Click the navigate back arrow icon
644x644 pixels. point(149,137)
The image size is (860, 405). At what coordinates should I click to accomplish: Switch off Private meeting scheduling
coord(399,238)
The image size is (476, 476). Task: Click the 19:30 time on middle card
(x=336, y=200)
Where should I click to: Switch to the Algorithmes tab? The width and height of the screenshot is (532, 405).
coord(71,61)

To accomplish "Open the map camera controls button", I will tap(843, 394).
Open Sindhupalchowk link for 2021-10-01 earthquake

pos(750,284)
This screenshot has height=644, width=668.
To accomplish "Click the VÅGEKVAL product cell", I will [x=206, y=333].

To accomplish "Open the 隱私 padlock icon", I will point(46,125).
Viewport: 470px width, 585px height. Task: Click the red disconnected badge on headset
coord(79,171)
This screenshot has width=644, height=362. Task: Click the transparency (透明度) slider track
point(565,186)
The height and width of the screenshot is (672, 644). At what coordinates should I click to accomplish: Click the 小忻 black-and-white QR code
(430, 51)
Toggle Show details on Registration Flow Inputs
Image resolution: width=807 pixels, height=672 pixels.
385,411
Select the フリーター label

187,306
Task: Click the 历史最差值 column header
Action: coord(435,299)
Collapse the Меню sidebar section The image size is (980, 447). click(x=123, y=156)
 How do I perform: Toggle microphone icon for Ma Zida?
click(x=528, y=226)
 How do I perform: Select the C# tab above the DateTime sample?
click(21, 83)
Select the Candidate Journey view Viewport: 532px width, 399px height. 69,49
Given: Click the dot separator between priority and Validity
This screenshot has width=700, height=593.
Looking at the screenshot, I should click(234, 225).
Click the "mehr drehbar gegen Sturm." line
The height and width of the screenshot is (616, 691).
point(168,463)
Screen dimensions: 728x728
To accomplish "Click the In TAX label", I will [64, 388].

WORK TO COMPLETE:
Your task is to transcribe the material, which must come out exactly as written.

FINISHED EXERCISE:
Click the navigate back arrow icon
644x644 pixels. point(149,137)
The image size is (860, 405). At what coordinates should I click to accomplish: Switch off Private meeting scheduling
coord(399,238)
The image size is (476, 476). Task: Click the 19:30 time on middle card
(x=336, y=200)
Where should I click to: Switch to the Algorithmes tab? The width and height of the screenshot is (532, 405).
coord(71,61)

To accomplish "Open the map camera controls button", I will tap(843, 394).
Open Sindhupalchowk link for 2021-10-01 earthquake

pos(750,284)
This screenshot has height=644, width=668.
To accomplish "Click the VÅGEKVAL product cell", I will [x=206, y=333].

To accomplish "Open the 隱私 padlock icon", I will point(46,125).
Viewport: 470px width, 585px height. Task: Click the red disconnected badge on headset
coord(79,171)
This screenshot has width=644, height=362. Task: Click the transparency (透明度) slider track
point(565,186)
The height and width of the screenshot is (672, 644). At what coordinates should I click to accomplish: Click the 小忻 black-and-white QR code
(430, 51)
Toggle Show details on Registration Flow Inputs
Image resolution: width=807 pixels, height=672 pixels.
385,411
Select the フリーター label

187,306
Task: Click the 历史最差值 column header
Action: coord(435,299)
Collapse the Меню sidebar section The image size is (980, 447). click(x=123, y=156)
 How do I perform: Toggle microphone icon for Ma Zida?
click(x=528, y=226)
 How do I perform: Select the C# tab above the DateTime sample?
click(21, 83)
Select the Candidate Journey view Viewport: 532px width, 399px height. 69,49
Given: Click the dot separator between priority and Validity
This screenshot has width=700, height=593.
Looking at the screenshot, I should click(234, 225).
Click the "mehr drehbar gegen Sturm." line
The height and width of the screenshot is (616, 691).
point(168,463)
Screen dimensions: 728x728
To accomplish "Click the In TAX label", I will [64, 388].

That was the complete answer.